-- MATERIAL FOR THIS TASK --
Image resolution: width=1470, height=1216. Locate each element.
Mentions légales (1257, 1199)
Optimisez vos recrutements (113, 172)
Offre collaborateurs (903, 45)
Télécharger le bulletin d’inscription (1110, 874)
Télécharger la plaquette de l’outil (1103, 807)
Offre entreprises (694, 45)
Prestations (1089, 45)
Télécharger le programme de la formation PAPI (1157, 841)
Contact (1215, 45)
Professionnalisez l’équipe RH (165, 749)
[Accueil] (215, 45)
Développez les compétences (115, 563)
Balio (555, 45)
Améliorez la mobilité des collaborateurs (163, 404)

--

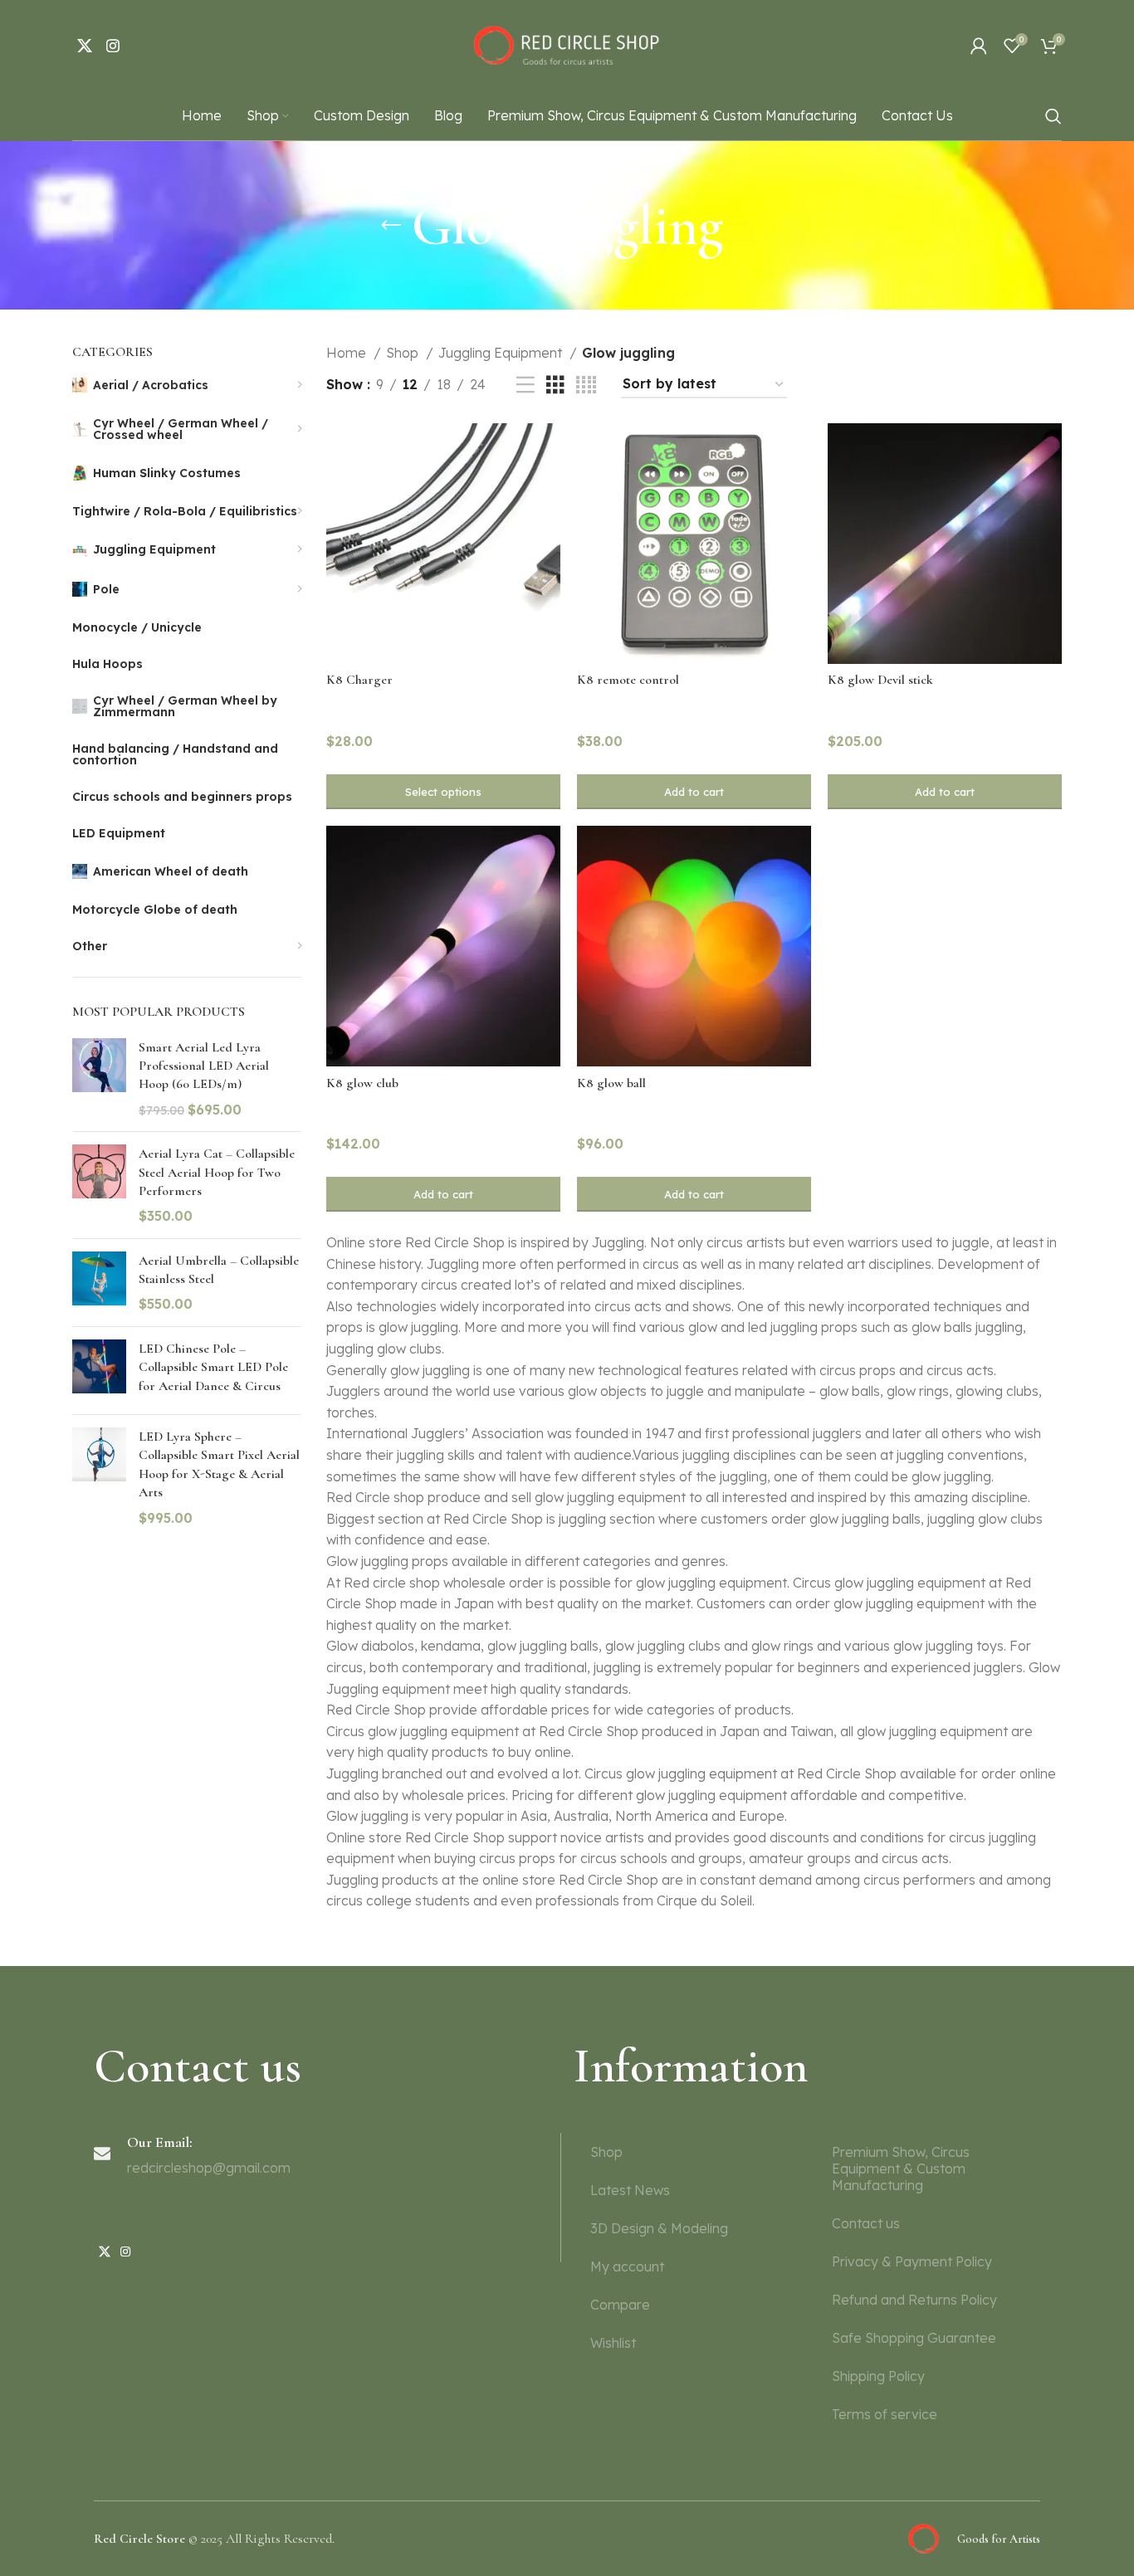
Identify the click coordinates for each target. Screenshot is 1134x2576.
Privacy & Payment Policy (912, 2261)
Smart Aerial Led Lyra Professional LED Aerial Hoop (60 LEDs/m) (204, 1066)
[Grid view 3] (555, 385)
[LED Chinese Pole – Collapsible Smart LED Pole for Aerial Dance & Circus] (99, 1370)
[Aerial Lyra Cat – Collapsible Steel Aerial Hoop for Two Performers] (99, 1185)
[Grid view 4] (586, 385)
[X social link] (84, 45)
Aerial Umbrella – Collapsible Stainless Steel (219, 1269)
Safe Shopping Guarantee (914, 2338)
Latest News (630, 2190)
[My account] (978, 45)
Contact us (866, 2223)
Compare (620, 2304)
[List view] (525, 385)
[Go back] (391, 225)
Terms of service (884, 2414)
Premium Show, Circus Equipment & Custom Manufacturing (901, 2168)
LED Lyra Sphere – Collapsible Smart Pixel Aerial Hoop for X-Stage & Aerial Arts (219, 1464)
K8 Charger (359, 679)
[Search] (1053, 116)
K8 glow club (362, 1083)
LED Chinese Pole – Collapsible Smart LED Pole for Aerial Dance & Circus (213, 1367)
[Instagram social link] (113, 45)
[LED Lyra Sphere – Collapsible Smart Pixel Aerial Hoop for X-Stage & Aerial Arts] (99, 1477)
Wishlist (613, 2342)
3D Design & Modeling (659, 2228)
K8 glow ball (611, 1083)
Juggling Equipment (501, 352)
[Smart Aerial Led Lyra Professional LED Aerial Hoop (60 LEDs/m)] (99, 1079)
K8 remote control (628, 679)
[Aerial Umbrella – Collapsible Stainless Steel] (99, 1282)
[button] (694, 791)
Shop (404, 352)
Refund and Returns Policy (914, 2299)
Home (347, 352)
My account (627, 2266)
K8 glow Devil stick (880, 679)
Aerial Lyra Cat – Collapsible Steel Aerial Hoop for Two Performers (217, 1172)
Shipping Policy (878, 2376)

-- EXERCISE AIM --
Go through the material line by line and state how many lines hold "Circus", with no other words.

-- RESPONSE AREA --
3